-- Begin EXTRACT PROVIDED --

Enabling Legislation: Check; Code Of Practice For Third Party Funders: Check; Third Party Funding For Arbitration In Hong Kong Is Ready For Lift Off!

21st February 2019

Roger Milburn, LCM – Reproduced from http://arbitrationblog.kluwerarbitration.com/author/roger-milburn/

On 7 December 2018, the Hong Kong government published its eagerly awaited Code of Practice For Third Party Funders and confirmed that from 1 February 2019, Hong Kong’s Arbitration Ordinance, as amended, will be fully in force (save for provisions which relate to third party funding of mediation). The sections which are coming into operation are Divisions 3 and 5 of the new Part 10A of the Arbitration Ordinance (Amendment Ordinance): these sections expressly permit the use of third party funding for arbitration in Hong Kong. This development will bring Hong Kong into line with Singapore as jurisdictions which permit the funding by professional third parties of arbitrations and arbitration related litigation.

The Code of Practice For Third Party Funders, which has been awaited since the Arbitration and Mediation Legislation (Third Party Funding) (Amendment) Ordinance 2017 (Amendment Ordinance) came into force on 23 June 2017, is available here https://www.gld.gov.hk/egazette/pdf/20182249/egn201822499048.pdf.

The Code of Practice details the standards and practices with which third party funders will be ordinarily required to comply in order to operate in the Hong Kong arbitration market. They include the following which third party funders must do:

  • “take reasonable steps to ensure that the funded party is made aware of the right to seek independent legal advice on the funding agreement before entering into it” (with such obligation being regarded as satisfied where the funded client party confirms the same in writing);
  • maintain access to minimum capital of HK $20m, maintain the capacity to “pay all debts when they become due and payable” and maintain the capacity to “cover all of its aggregate funding liabilities under all of its funding agreements for a minimum period of 36 months”;
  • include provisions in funding agreements which set out clearly that the funder “will not seek to influence the funded party or the funded party’s legal representative to give control or conduct of the arbitration to the third party funder, except to the extent permitted by law”;
  • explain in funding agreements whether (and the level to which) it agrees to be liable for adverse costs, insurance premiums or any other financial liability and whether it will provide security for costs if such security is ordered;
  • state in funding agreements the circumstances in which the funder may terminate (with discretionary termination by the funder in circumstances not detailed in the Code of Practice being prohibited);
  • effectively manage any conflicts of interest and maintain an effective complaints procedure; and
  • ensure promotional materials are “clear and not misleading.”

-- End EXTRACT PROVIDED --

→ **REQUIREMENT 1**:
Please list every full date (day, month and year) that appears in the Hong Kong arbitration funding article.
→ **REQUIREMENT 2**:
Write out the passage of the Hong Kong arbitration funding article starting at "Roger Milburn, LCM" and ending at "arbitration related litigation.".

-- Begin EXTRACTED MATERIAL --

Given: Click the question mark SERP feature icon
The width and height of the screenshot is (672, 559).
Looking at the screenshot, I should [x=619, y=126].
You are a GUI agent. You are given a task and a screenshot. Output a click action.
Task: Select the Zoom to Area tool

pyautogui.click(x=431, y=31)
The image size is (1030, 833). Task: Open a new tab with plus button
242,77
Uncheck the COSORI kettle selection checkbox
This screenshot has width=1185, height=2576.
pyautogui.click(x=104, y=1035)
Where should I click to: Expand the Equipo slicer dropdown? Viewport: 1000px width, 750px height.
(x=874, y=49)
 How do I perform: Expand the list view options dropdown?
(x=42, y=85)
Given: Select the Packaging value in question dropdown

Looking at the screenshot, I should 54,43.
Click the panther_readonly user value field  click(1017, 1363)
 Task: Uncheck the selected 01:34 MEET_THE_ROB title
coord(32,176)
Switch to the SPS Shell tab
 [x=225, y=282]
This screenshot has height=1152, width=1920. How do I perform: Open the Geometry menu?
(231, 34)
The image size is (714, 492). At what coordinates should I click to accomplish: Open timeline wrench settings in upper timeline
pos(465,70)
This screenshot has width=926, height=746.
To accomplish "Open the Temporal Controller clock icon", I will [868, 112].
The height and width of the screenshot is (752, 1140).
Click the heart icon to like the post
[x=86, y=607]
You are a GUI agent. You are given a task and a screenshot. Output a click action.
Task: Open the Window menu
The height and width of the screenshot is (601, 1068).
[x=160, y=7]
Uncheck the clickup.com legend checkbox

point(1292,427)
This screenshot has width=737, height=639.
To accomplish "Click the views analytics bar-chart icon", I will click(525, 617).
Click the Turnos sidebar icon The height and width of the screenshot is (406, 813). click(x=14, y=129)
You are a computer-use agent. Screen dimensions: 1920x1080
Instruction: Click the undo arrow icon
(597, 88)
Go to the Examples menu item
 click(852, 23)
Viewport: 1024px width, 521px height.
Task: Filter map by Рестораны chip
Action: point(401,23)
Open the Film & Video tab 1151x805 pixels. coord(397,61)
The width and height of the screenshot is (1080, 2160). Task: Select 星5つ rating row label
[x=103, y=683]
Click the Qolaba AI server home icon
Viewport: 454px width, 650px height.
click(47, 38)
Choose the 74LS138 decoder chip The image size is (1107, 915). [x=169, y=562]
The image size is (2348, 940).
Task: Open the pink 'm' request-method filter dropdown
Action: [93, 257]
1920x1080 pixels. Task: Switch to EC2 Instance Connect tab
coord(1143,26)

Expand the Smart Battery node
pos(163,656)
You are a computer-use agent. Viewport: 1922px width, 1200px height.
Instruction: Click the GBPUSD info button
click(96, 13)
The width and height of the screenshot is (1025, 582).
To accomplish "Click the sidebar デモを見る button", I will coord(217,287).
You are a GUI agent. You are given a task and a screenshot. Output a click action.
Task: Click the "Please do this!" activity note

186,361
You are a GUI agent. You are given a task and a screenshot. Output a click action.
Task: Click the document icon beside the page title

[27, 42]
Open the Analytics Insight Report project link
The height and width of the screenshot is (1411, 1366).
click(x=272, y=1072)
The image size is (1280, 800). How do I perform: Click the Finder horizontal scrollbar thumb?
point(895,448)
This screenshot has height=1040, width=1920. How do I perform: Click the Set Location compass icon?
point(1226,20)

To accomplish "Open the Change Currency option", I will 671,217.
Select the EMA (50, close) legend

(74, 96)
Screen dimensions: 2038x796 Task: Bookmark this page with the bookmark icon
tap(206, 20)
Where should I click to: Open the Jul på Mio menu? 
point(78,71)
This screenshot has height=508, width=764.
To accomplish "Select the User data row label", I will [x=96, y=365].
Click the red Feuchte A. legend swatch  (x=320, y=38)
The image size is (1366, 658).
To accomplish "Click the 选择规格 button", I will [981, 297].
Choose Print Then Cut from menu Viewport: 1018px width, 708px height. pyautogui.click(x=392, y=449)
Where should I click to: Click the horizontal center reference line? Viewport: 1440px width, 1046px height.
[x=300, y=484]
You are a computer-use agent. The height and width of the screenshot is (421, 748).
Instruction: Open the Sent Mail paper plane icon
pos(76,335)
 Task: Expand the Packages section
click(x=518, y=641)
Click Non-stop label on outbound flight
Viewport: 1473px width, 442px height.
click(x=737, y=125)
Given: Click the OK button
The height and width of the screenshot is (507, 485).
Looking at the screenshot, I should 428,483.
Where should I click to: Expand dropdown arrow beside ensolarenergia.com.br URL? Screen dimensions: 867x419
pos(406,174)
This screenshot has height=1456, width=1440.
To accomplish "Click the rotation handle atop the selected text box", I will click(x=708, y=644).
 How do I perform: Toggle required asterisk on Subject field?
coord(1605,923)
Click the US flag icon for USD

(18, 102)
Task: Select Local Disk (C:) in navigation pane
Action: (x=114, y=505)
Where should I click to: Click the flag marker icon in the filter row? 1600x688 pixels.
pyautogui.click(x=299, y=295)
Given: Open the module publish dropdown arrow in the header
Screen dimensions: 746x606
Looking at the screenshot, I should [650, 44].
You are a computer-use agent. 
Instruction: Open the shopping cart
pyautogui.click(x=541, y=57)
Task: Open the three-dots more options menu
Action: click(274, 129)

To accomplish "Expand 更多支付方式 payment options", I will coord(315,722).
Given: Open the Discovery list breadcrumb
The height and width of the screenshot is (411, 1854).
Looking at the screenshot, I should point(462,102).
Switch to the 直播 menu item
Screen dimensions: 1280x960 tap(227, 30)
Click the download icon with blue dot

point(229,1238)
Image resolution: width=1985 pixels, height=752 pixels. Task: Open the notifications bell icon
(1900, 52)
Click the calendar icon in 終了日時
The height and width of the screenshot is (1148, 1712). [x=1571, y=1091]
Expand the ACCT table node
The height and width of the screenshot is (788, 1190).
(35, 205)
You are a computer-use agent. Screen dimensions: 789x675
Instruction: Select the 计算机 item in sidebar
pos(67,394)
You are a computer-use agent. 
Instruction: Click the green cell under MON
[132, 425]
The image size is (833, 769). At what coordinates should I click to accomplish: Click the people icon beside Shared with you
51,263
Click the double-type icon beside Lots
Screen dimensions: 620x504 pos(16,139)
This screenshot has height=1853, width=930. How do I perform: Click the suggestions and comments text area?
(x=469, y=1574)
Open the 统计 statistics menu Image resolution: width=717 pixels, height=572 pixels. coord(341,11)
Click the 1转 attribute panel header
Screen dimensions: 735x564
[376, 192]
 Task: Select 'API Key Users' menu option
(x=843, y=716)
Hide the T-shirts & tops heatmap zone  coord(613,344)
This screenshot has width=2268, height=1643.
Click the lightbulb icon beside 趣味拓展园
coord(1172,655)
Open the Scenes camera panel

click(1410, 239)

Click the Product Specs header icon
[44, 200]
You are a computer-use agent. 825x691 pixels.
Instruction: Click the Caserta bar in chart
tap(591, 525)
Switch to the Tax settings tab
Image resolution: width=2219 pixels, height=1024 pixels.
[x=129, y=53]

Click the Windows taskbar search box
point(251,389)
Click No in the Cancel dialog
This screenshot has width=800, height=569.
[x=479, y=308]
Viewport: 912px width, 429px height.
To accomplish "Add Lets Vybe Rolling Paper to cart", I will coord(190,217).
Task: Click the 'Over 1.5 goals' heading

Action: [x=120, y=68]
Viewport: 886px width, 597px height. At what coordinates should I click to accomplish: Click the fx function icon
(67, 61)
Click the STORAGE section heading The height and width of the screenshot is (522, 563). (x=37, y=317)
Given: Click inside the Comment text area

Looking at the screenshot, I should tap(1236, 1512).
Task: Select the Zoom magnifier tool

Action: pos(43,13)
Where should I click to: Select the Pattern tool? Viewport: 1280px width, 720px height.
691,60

-- End EXTRACTED MATERIAL --

→ **EXERCISE RESPONSE 1**:
21st February 2019
7 December 2018
1 February 2019
23 June 2017

→ **EXERCISE RESPONSE 2**:
Roger Milburn, LCM – Reproduced from http://arbitrationblog.kluwerarbitration.com/author/roger-milburn/

On 7 December 2018, the Hong Kong government published its eagerly awaited Code of Practice For Third Party Funders and confirmed that from 1 February 2019, Hong Kong’s Arbitration Ordinance, as amended, will be fully in force (save for provisions which relate to third party funding of mediation). The sections which are coming into operation are Divisions 3 and 5 of the new Part 10A of the Arbitration Ordinance (Amendment Ordinance): these sections expressly permit the use of third party funding for arbitration in Hong Kong. This development will bring Hong Kong into line with Singapore as jurisdictions which permit the funding by professional third parties of arbitrations and arbitration related litigation.